22 de agosto de 2026
A cláusula de repasse do seu contrato cita tributos que vão deixar de existir
Boa parte dos contratos empresariais de longo prazo em vigor hoje foi redigida sob uma premissa que está com prazo para acabar: a de que os tributos incidentes sobre a operação continuariam sendo os mesmos ao longo de toda a vigência.
Não continuarão.
O problema não é a alíquota, é a referência
A redação mais comum em cláusulas de preço e reajuste nomeia os tributos de forma expressa — "acrescido de PIS e COFINS", "líquido de ICMS", "excluídos os tributos incidentes sobre a receita". Era a técnica correta enquanto esses tributos existiam.

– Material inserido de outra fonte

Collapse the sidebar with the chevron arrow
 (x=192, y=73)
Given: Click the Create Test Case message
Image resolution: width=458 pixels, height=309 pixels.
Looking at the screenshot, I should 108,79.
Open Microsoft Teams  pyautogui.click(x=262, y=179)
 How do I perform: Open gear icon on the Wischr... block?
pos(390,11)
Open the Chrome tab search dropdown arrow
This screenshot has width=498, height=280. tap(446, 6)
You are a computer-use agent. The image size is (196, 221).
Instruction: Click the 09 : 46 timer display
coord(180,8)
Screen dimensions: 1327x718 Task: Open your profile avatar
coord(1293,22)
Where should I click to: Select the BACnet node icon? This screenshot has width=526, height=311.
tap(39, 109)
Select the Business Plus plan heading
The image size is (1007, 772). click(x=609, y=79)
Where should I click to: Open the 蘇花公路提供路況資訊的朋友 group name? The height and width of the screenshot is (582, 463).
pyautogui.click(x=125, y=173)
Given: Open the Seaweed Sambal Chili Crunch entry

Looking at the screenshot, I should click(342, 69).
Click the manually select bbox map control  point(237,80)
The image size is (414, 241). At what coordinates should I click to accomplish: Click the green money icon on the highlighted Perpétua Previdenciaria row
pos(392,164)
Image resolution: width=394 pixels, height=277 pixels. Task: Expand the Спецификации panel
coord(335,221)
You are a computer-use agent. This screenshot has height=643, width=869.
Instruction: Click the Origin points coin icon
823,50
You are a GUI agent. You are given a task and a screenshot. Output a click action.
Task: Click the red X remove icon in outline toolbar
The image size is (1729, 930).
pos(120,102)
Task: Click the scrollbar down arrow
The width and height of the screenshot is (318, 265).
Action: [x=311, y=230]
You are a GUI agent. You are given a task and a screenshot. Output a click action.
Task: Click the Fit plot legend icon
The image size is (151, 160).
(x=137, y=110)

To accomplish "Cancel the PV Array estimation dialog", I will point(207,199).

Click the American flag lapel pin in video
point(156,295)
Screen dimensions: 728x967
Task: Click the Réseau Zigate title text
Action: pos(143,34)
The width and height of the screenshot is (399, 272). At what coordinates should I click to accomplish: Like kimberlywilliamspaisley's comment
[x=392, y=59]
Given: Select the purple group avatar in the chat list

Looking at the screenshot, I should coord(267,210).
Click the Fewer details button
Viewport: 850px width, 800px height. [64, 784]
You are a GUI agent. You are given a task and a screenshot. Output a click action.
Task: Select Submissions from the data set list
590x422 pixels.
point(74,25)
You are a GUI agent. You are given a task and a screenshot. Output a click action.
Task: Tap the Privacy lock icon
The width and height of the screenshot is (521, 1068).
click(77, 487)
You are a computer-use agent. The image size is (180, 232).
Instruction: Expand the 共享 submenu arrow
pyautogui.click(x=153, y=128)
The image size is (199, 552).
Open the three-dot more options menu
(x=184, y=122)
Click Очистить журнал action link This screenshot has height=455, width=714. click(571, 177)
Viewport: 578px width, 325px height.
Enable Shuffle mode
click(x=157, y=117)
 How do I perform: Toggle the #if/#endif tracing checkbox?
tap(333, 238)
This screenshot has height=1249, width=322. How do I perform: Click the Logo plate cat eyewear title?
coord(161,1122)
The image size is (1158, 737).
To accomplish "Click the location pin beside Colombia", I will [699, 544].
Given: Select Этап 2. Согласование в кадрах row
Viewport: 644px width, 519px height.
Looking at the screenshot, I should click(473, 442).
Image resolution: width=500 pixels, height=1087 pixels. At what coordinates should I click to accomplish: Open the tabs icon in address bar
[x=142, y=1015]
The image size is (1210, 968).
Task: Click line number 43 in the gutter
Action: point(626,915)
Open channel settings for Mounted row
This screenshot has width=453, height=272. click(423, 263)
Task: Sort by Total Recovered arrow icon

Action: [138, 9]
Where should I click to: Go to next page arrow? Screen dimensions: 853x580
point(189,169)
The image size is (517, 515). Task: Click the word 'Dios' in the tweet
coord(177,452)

O ponto de atenção aparece quando o tributo nomeado é substituído. Uma cláusula que autoriza o repasse de "PIS e COFINS" não autoriza, por si só, o repasse de um tributo que ainda não existia quando o contrato foi assinado. Dependendo da redação, a empresa pode ficar em uma de três posições:
- Absorve a diferença, porque não há previsão contratual que permita repassá-la;
- Repassa e é questionada, porque a contraparte entende que a cláusula não alcança o novo tributo;
- Renegocia sob pressão, já com o novo regime em vigor e sem margem para discutir em condições equilibradas.
Nenhuma das três é uma posição confortável para quem tem contrato de fornecimento ou prestação de serviço com prazo de dois, três ou cinco anos.
O que uma cláusula preparada faz de diferente
A alternativa técnica não é adivinhar alíquotas futuras. É deslocar a redação do nome do tributo para o fato gerador e o efeito econômico pretendido pelas partes.
Na prática, isso significa prever:
- Referência genérica com âncora econômica — em vez de listar tributos, descrever o que as partes pactuaram sobre a carga tributária incidente, incluindo sucessores legais dos tributos vigentes;
- Mecanismo de reequilíbrio — o procedimento e o prazo para recompor o preço quando a carga efetiva se alterar por mudança legislativa, com critério objetivo de cálculo;
- Tratamento do crédito — quem aproveita o crédito na cadeia e como isso se reflete no preço, ponto especialmente relevante em operações B2B.
Por que revisar antes, e não depois
Revisar contrato com o novo regime já em vigor é uma conversa diferente de revisar antes. Depois da virada, a discussão deixa de ser técnica e passa a ser distributiva: alguém já está pagando a diferença, e a renegociação vira disputa sobre quem absorve o custo.
Antes, ainda é possível tratar o tema como manutenção contratual — o que costuma custar menos, em dinheiro e em relação comercial.
Este texto tem finalidade informativa e não substitui análise do caso concreto. A redação adequada depende do tipo de contrato, do setor e da posição da empresa na cadeia.